**PASSAGE**
=== Section Start ===

UPGMA - Unweighted Pair Group Method with Arithmetic Mean

This is exactly same as the method of Hierarchical clustering discussed in Lecture 13, Gene Expression Clustering. It forms clusters step by step, from closely related nodes to ones that are further separated. A branching node is formed for each successive level. The algorithm can be described properly by the following steps:

Initialization:

1. Define one leaf i per sequence x_i.
2. Place each leaf i at height 0.
3. Define Clusters C_i each having one leaf i.

Iteration:

Find the pairwise distances d_ij between each pairs of clusters C_i,C_j by taking the arithmetic mean of the distances between their member sequences.
Find two clusters C_i,C_j such that d_ijis minimized.
Let C_k = \(C_{i} \cup C_{j}\).
Define node k as parent of nodes i, j and

place it at height d_ij/2 above i,j.
Delete C_i,C_j.

Termination: When two clusters C_i, C_j remain, place the root at height d_ij/2 as parent of the nodes i, j

Figure 26.12: UPGMA / Hierarchical Clustering

Ultrametrification of non-ultrametric trees

If a tree does not satisfy ultrametric conditions, we can attempt to find a set of alterations to an nxn symmetric distance matrix that will make it ultrametric. This can be accomplished by constructing a completely connected graph with weights given by the original distance matrix, finding a minimum spanning tree (MST) of this graph, and then building a new distance matrix with elements D(i,j) given by the largest weight on the unique path in the MST from i to j. A spanning tree of the fully connected graph simply identifies a subset of edges that connects all nodes without creating any cycles, and a minimum spanning tree is a spanning tree that minimizes the total sum of edge weights. An MST can be found using ie Prims algorithm, and then used to correct a non-ultrametric tree.

Weaknesses of UPGMA

Although this method is guaranteed to find the correct tree if the distance matrix obeys the ultrameric property, it turns out to be a inaccurate algorithm in practice. Apart from lack of robustness, it suffers from the molecular clock assumption that the mutation rate over time is constant for all species. However, this is not true as certain species such as rat and mice evolve much faster than others. Such differences in mutation rate can lead to long branch attraction; nodes sharing a lower mutation rate but found in distinct lineages may be merged, leaving those nodes with higher mutation rates (long branches) to appear together in the tree. The following figure illustrates an example where UPGMA fails:

Correct tree.png — Figure 27.13: UPGMA fails to find the correct tree in this case

Neighbor Joining

The neighbor joining method is guaranteed to produce the correct tree if the distance matrix satisfies the additive property. It may also produce a good tree when there is some noise in the data. The algorithm is described below:

Finding the neighboring leaves: Let

\[D_{i j}=d_{i j}-\left(r_{i}+r_{j}\right) \text { where } r_{a}=\frac{1}{n-2} \sum_{k} d_{a k}, a \in\{i, j\}\nonumber\]

Here n is the number of nodes in the tree; hence, ri is the average distance of a node to the other nodes. It can be proved that the above modification ensures that D_ij is minimal only if i, j are neighbors. (A proof can be found in page 189 of Durbin’s book).

=== Section End ===

**Collected data entries**
=== Section Start ===

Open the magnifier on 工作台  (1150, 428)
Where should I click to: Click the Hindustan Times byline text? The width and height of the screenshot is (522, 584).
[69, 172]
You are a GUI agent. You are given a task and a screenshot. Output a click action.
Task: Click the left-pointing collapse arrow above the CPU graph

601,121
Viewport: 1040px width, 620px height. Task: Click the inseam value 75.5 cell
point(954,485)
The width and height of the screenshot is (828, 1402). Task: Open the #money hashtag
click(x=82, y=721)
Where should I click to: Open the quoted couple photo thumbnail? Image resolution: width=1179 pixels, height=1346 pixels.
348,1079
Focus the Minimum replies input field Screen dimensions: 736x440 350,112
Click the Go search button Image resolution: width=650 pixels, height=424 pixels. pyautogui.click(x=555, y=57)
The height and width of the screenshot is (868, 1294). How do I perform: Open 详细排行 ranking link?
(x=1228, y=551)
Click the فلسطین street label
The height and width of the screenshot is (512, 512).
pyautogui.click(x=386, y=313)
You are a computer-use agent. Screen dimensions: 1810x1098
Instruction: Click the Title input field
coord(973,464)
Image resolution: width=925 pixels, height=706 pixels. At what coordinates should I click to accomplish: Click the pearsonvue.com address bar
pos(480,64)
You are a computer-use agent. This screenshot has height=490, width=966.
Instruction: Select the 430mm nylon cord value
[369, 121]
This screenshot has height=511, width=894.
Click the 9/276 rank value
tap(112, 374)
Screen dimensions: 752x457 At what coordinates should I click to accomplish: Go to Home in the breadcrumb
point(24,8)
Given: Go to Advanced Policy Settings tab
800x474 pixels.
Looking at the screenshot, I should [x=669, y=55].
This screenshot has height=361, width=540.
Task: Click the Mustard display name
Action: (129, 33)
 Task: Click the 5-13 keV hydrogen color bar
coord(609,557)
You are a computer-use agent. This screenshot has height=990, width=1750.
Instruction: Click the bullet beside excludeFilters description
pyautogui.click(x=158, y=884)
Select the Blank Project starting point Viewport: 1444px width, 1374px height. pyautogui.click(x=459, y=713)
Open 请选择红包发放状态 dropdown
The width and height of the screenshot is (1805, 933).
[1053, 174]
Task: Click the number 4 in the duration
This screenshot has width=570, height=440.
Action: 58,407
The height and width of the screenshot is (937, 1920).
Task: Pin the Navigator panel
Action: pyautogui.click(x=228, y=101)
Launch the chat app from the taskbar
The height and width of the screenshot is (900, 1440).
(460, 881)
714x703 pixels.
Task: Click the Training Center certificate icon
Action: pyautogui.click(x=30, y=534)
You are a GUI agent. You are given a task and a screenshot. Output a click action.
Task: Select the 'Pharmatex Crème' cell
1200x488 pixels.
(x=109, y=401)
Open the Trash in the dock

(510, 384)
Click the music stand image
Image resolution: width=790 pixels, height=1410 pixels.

=== Section End ===

**TASK SET**
1. Rewrite everything in the UPGMA passage from "1. Define one" down to "Delete C_i,C_j.", changing "leaf" to "tip".
2. Continue the passage on UPGMA and neighbor joining from its last sentence.
These records come from a separate source.

**ANSWERS FOR THE TASKS**
1.
1. Define one tip i per sequence x_i.
2. Place each tip i at height 0.
3. Define Clusters C_i each having one tip i.

Iteration:

Find the pairwise distances d_ij between each pairs of clusters C_i,C_j by taking the arithmetic mean of the distances between their member sequences.
Find two clusters C_i,C_j such that d_ijis minimized.
Let C_k = \(C_{i} \cup C_{j}\).
Define node k as parent of nodes i, j and

place it at height d_ij/2 above i,j.
Delete C_i,C_j.

2.
Initialization: Define T to be the set of leaf nodes, one per sequence. Let L = T

Iteration:

1. Pick i, j such that D_ij is minimized.
2. Define a new node k,and set \[d_{k m}=\frac{1}{2}\left(d_{i m}+d_{j m} d_{i j}\right) \forall m \in L\nonumber\]

3. Add k to T, with edges of lengths \[d_{i k}=\frac{1}{2}\left(d_{i j}+r_{i} r_{j}\right)\nonumber\]

4. Remove i, j from L

5. Add k to L

Termination: When L consists of two nodes i,j, and the edge between them of length d_ij, add the root node as parent of i and j.

Summary of Distance Methods Pros and Cons

The methods described above have been shown to capture many interesting features of phylogenetic relationships, and are typically very fast in the algorithmic sense. However, some information is certainly lost in the distance matrix, and typically only a single tree is proposed. Serious errors, such as long branch attraction, can be made when basic assumptions about mutation rate etc. are violated. Finally, distance methods make no inference about the history of a particular site, and thus do not make suggestions about the ancestral state of a sequence.